-36-
Op de eerste plaats de openstelling van het gemeentehuis tijdens de
avonduren. U heeft gesteld dat is gebleken dat daaraan geen behoefte
bestaat en dat u daarnaast uw personeel niet zwaarder wilt belasten.
Graag zou ik van u willen vernemen waaruit is gebleken dat er inder
daad geen behoefte aan bestaat.
Op de tweede plaats de huisvesting voor mensen die tijdelijk elders
een onderkomen moeten zoeken in het geval zij in Prinsenbeek geen
woning kunnen krijgen. Uw wethouder stelt dat deze mensen zeer zeker
niet gelijkelijk zullen worden beoordeeld. Wij vinden dat mensen die
gedwongen naar buiten Prinsenbeek dienen te gaan bij terugkomst dezelfde
plaats moeten kunnen innemen die zij voorheen hadden.
Voor wat betreft het welzijnsplan vragen wij ons af of het niet nuttig
zou zijn de bevolking daarover te enqueteren. Wij hebben begrepen dat
u het verenigingsleven daarin hebt betrokken, maar wij dachten dat
ook de bevolking daarbij zeker betrokken zou moeten worden.

* [Beschikbare gegevens]
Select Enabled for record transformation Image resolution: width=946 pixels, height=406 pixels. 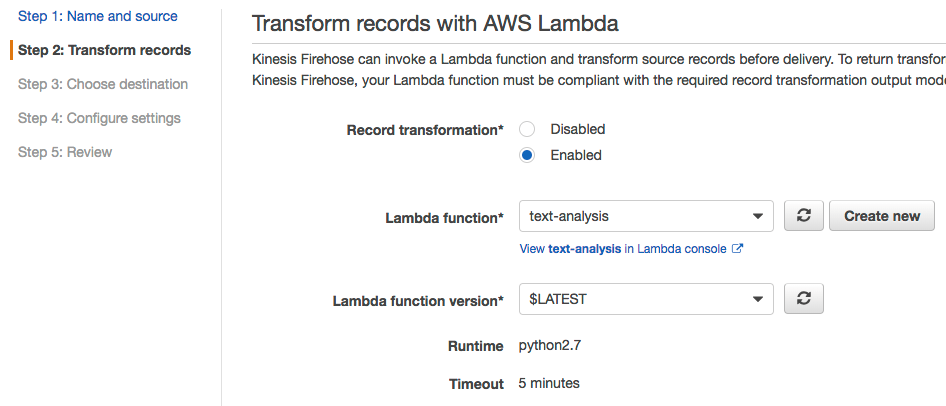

* [Opdracht]
Noem in volgorde alle onderwerpen die in de aangeleverde tekst over Prinsenbeek aan de orde worden gesteld.

* [Antwoord]
1. De openstelling van het gemeentehuis tijdens de avonduren
2. De huisvesting voor mensen die tijdelijk elders een onderkomen moeten zoeken als zij in Prinsenbeek geen woning kunnen krijgen
3. Het welzijnsplan